I’m continuing on my line of thought from my last post “On Reflection,” and have been considering how reflective practice and its counterpart of empathy can be taught in nursing school. How can we do a better job of helping students grow in emotional and moral maturity? How can we as health care providers and teachers do a better job of growing in our emotional and moral maturity?

Maura Spiegel who teaches in the Columbia University Narrative Medicine program gave a talk “Reconceptionalizing Empathy” last fall at the Narrative Medicine workshop I attended. She maintains that empathy cannot be taught, it can only be cultivated, and that a common mistake for health care providers in thinking about empathy is the idea that “I can know you—or that empathy can be a conduit into a patient’s inner life.”  The psychoanalyst Donnel Stern maintains that empathy is an interpretation like any other observation, and that empathy is often implicit knowing or “pre-reflective unconscious, an unthought known:” a dimension of experience which is in some sense known, but not yet available to reflective thought or verbalization.”

Metaphor, poetry and art speak directly to our implicit knowing—they are, in Maura’s words, “mediated sources of understanding.” In health care, this is where narrative medicine and the medical humanities step in. Attentively watching movies, reading novels or poetry—or writing and reading our own stories—can tap into the sources of empathy. Language can become an ally again, and the experience of empathy can be made available for reflection. Making more room in nursing curricula for narrative medicine/nursing would be one way to help cultivate empathy in students—and perhaps even in faculty members.

Being able to access empathy and then to reflect on the experience are important skills for nurses. Certain patients or health care situations will affect us more than others. It is easier to have empathy for patients we assess as being “like us” in whatever aspects. Patients, groups or populations viewed as “the other,” are more difficult to have empathy for.

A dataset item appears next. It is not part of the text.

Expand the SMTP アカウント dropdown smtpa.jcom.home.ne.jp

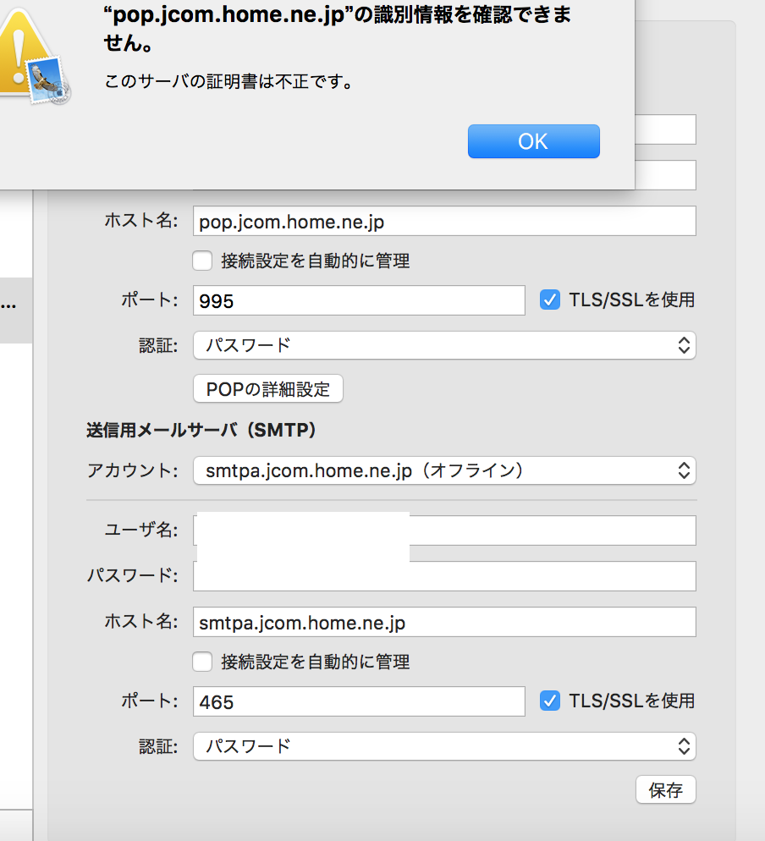[443, 470]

I recently read a collection of essays called The Other by Ryszard Kapuscinski (Verso, 2008). Over his long career as a journalist, he traveled throughout the developing world, reporting on major wars and revolutions. Kapuscinski was influenced in his thought by the philosopher Levinas, who is known for the phrase, “the self is only possible through the recognition of the Other.” Kapuscinski extends that thought by writing, “…the Other is a looking glass in which I see myself, and in which I am observed—it is a mirror that unmasks and exposes me, something we would prefer to avoid.”

Whenever we talk about “The Other” or “Othering” in nursing education, it is almost always in the context of working with patients and groups from “other cultures” or who have stigmatizing conditions such as schizophrenia. We don’t do a very good job at helping students to use their own inevitable discomfort in looking in that mirror to see what is reflected back, to see what is exposed. Sometimes these sorts of issues get handled by students in reflective journals in their clinical rotations, and sometimes it gets discussed in small group seminars—but those times are very few and almost seem to happen by accident. They aren’t explicitly cultivated. One of the problems that I see is that nursing faculty aren’t very comfortable in looking in the mirror themselves, so they aren’t able to model that for students. Encounter Groups for nursing faculty sound like a horror movie in the making, and continuing education conferences on how to cultivate empathy are close behind in the shudder index. One promising change may be that the next generation of nurse educators will be—well—younger, and perhaps more widely educated, more well-traveled, and further along on the emotional and moral maturity scale. That’s my hope.